Economists Pop Rhetorical Bubble Surrounding Environmental Deregulation | WYPR

Economists Pop Rhetorical Bubble Surrounding Environmental Deregulation

Feb 7, 2018

A Wyoming coal mine
Credit The Billings Gazette

Last week, the U.S. Senate Environment and Public Works Committee held a hearing on the Trump Administration’s management of the Environmental Protection Agency. 

Chairman John Barrasso, a Republican from Wyoming, made a case frequently repeated by the administration: that by eliminating environmental regulations and slashing the budget and power of EPA, President Trump had unleashed job growth and a booming economy.

“The administration’s deregulatory approach is working,” Barrasso said. “According to the last Energy Information Administration quarterly report, coal production in the West is 19.7 percent higher than in the second quarter of 2016.  In addition, the stock market is reaching record, all-time highs.”

That cheerleading faded a bit over the next few days when the stock market plummeted.

Economist Roger Bezdek said it would be wrong to credit President Trump for either the rise in the market – which actually began under President Obama – or blame him for its sudden fall.

“I would be very hesitant to attribute changes in the stock market to any specific policy or regulation,” Bezdek said.

Beyond the stock market fluctuations, economists say there is little to no evidence to back up the central claim in the Trump Administration’s argument for defunding and dismantling EPA: that environmental de-regulation leads to economic growth.

Wayne Gray is a professor of economics at Clark University. He noted that environmental regulations have very little impact on job loss or creation, compared to bigger issues like the price of labor and technological shifts.

“I think that the booming economy – or at least reasonably good growth in the economy – is just part of the trend that was happening well before Trump was in over the last several years, and so I don’t think environmental regulation has much to do with that,” Gray said.

Overall, only two tenths of one percent of layoffs are caused by regulations, according to industry-reported data collected by the U.S. Bureau of Labor Statistics.

“The consensus in the field is that environmental regulations have a net – and I want to emphasize I’m talking net here, for the entire country, across all industries – job growth of zero,” said economist Richard Morgenstern, former senior economic counselor to the undersecretary for global affairs at the U.S. Department of State. “That doesn’t mean that there are not particular individuals in particular places who have lost their jobs from the environment.  But there are also people who have gained jobs from the environment.”

Nationally, the use of coal to generate electricity actually declined by about three percent in President Trump’s first year in office, compared to the last year of the Obama Administration, according to federal data. 

How could this be, given the President’s rollback of EPA pollution control regulations to boost what he calls “clean beautiful coal?” The cause is the free market, economists say.  Natural gas, wind and solar are now just cheaper because of advances in technology.

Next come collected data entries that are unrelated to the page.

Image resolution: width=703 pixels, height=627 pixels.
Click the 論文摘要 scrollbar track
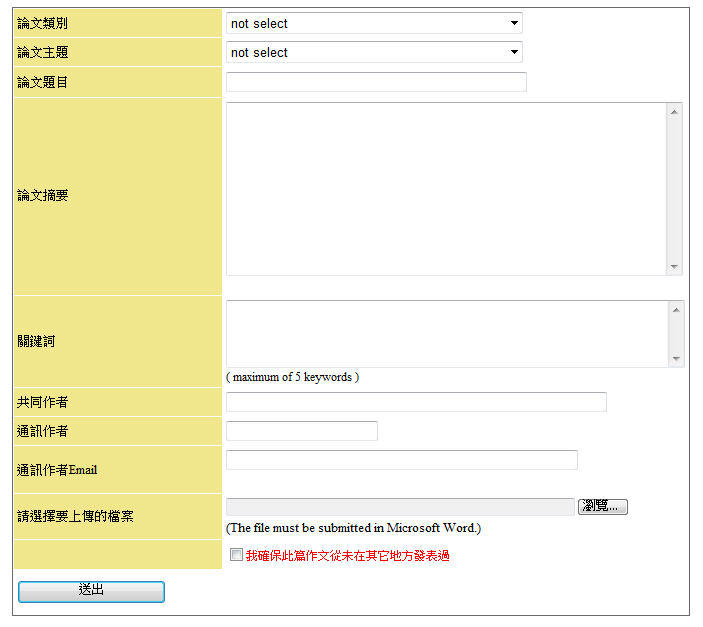pos(675,188)
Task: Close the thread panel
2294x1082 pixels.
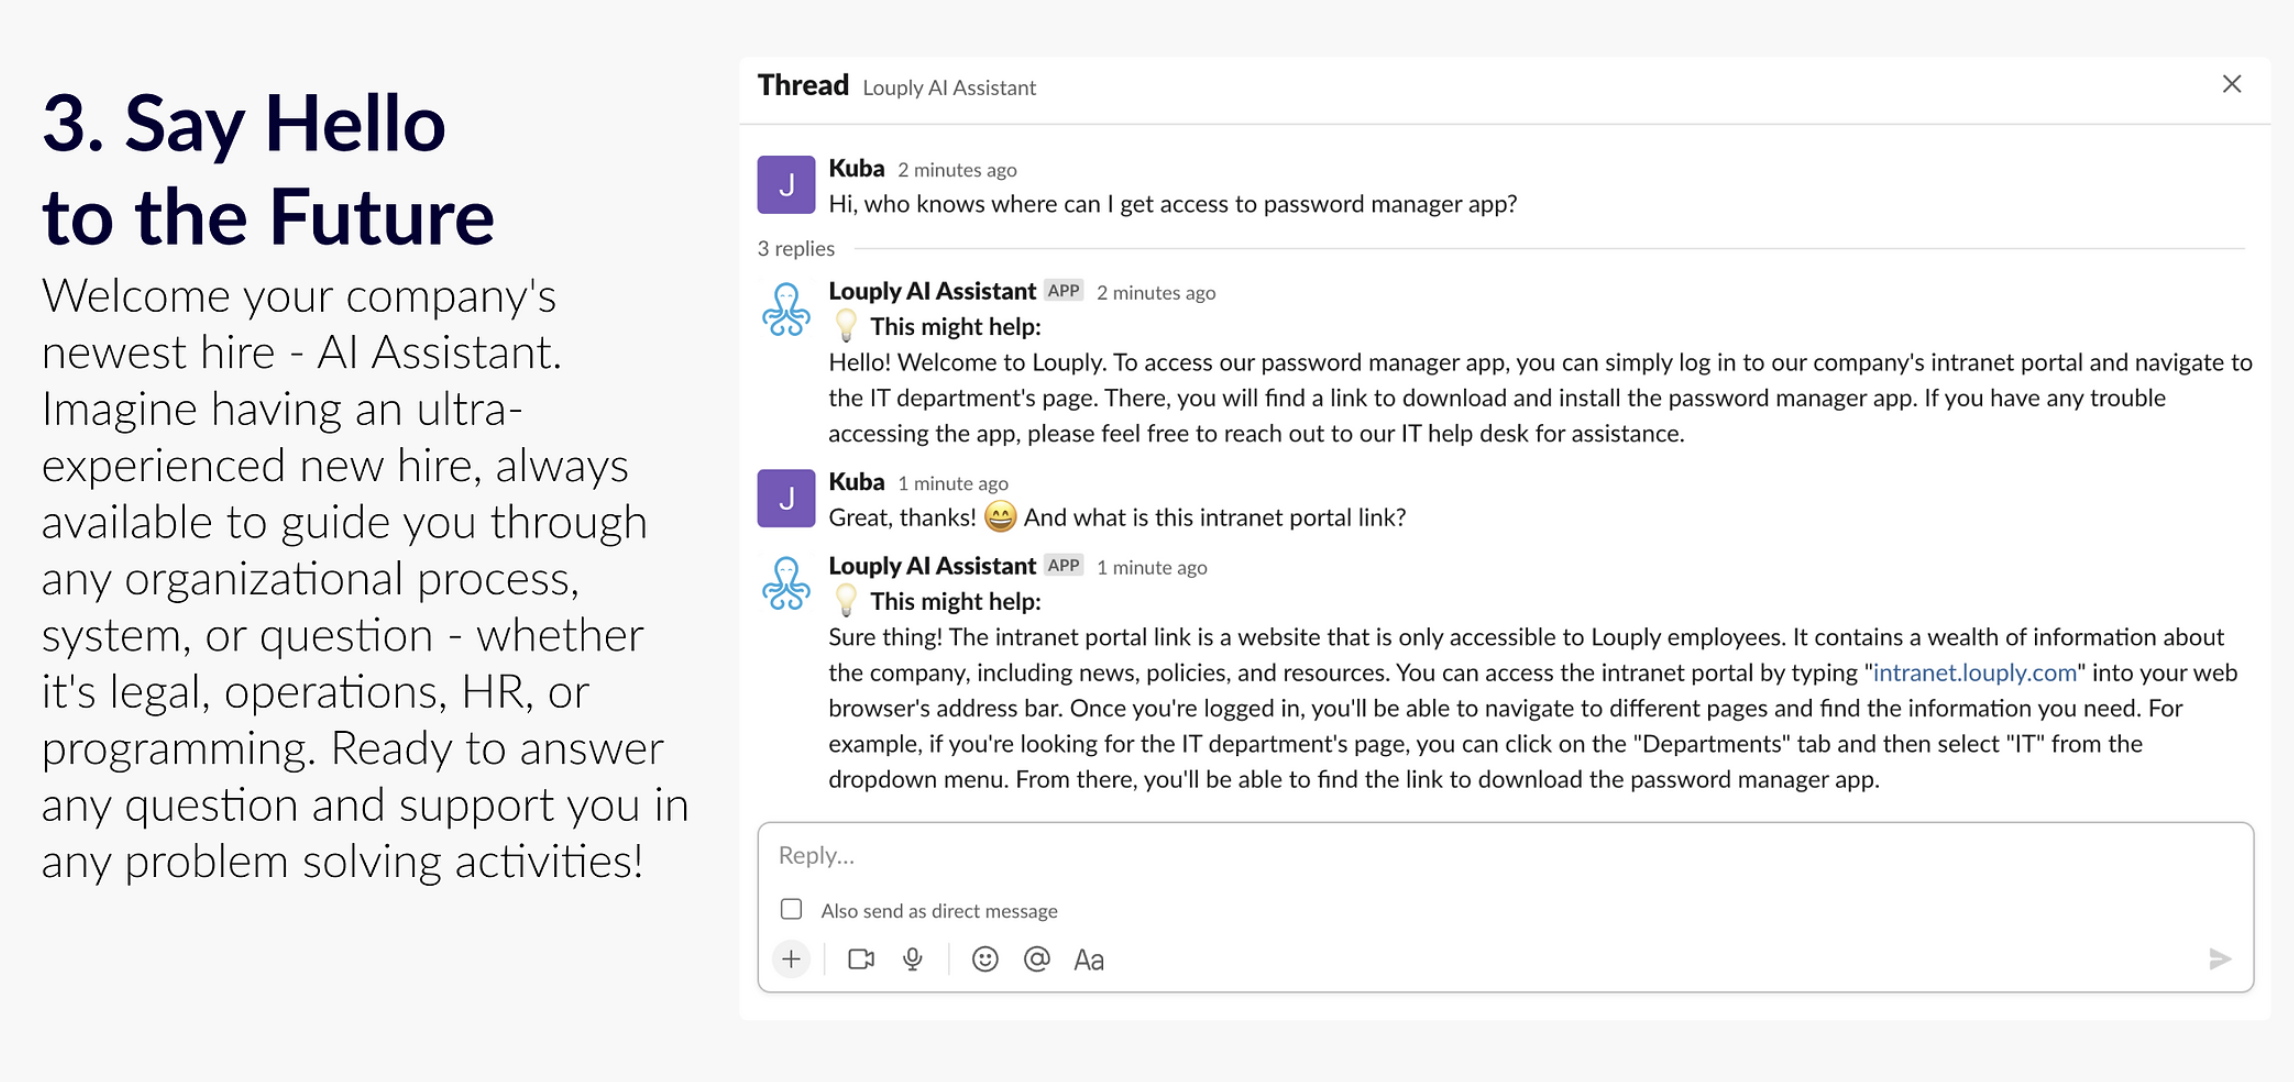Action: click(x=2232, y=84)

However, Trump recently tried to interfere with these free markets by imposing tariffs on solar panels imported from China.

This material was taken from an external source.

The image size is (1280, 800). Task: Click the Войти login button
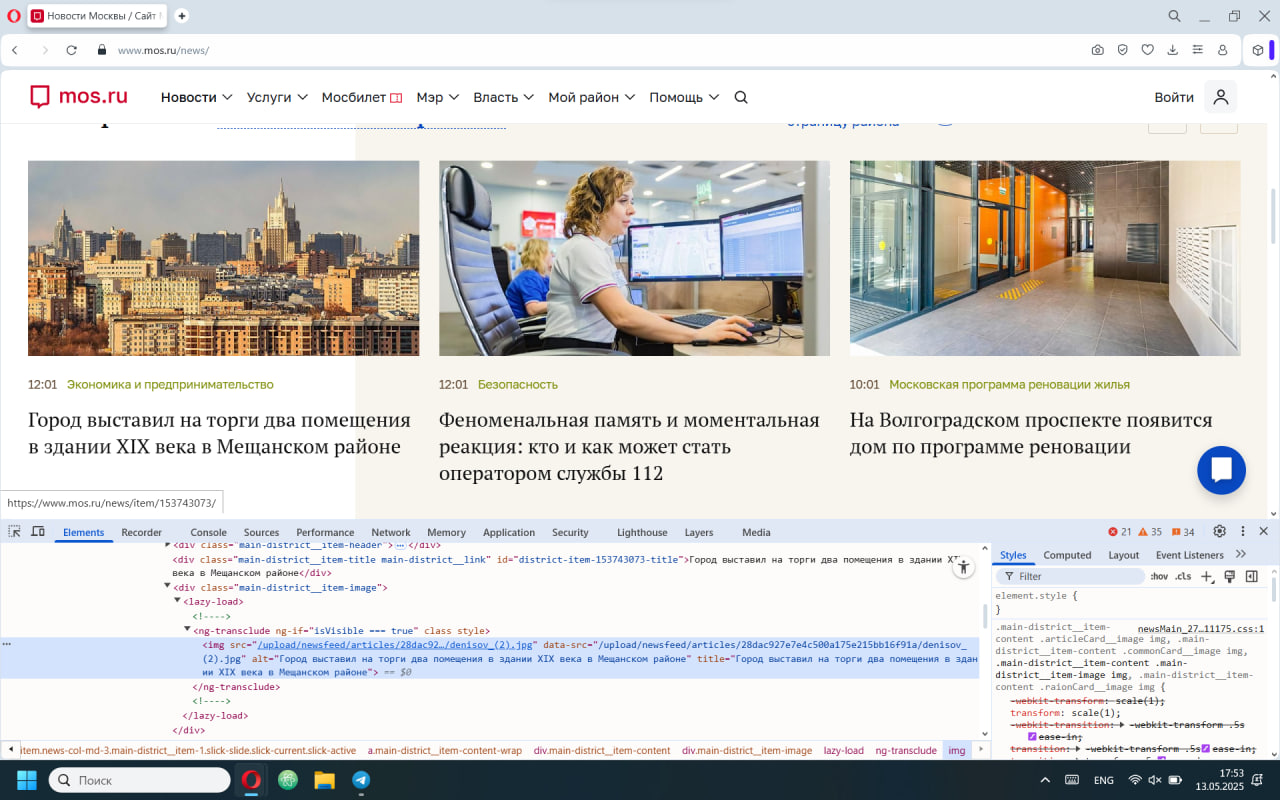pos(1173,97)
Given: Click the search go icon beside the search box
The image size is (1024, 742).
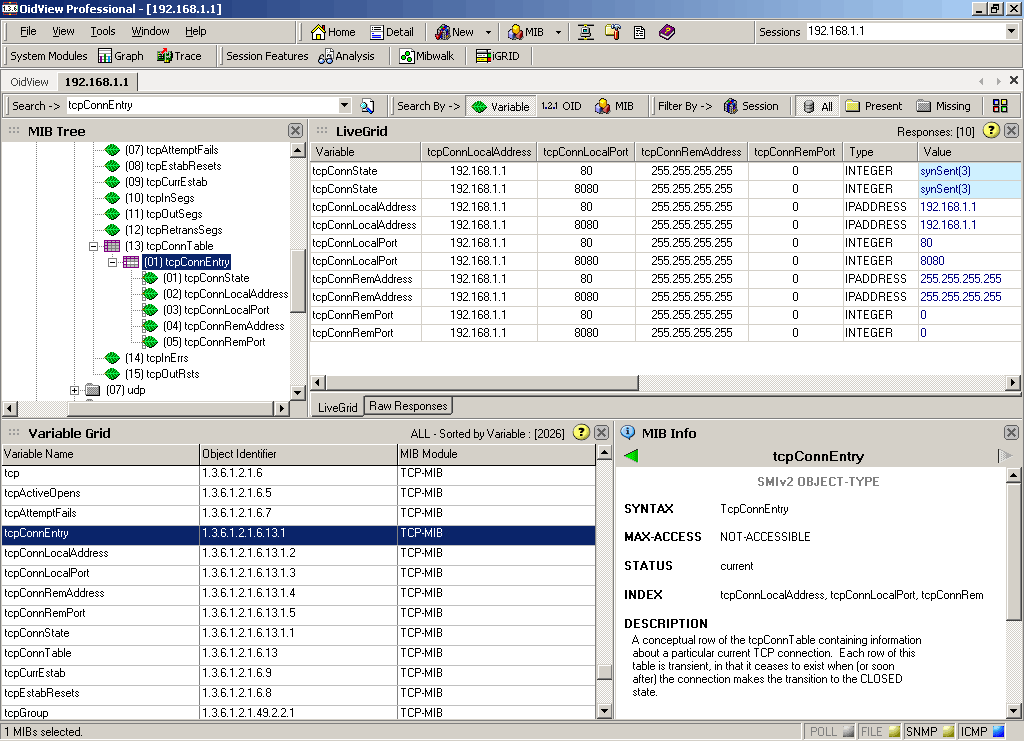Looking at the screenshot, I should click(x=367, y=106).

Those tariffs will raise the price of solar panels which could kill 23,000 jobs at American solar installation companies, the industry warns. That would mean destroying more than twenty times the 1,100 jobs created in coal mining since President Trump took office, according to the U.S. Bureau of Labor Statistics.

Here’s economist and author Eban Goodstein, Director of the Bard Center for Environmental Policy.

“What the Trump Administration is doing is favoring a certain set of industries – dirty industries – over clean industries,” Goodstein said. “And certainly that will see job growth, as a consequence, in the dirty industries, but job decline in the clean industries.”

But even in this, the administration is inconsistent – as witnessed by its recent decision to open up the Atlantic and Pacific coats to offshore drilling, but exempt and protect Florida.  Why? Because the Republican governor of Florida complained about potential job losses in its tourism industry. 

In that case, dirty oil industry jobs lost out to cleaner tourism jobs, although building condos isn’t all that clean, either –just a competing source of campaign contributions. Perhaps we all need a shower after watching the politics in all this.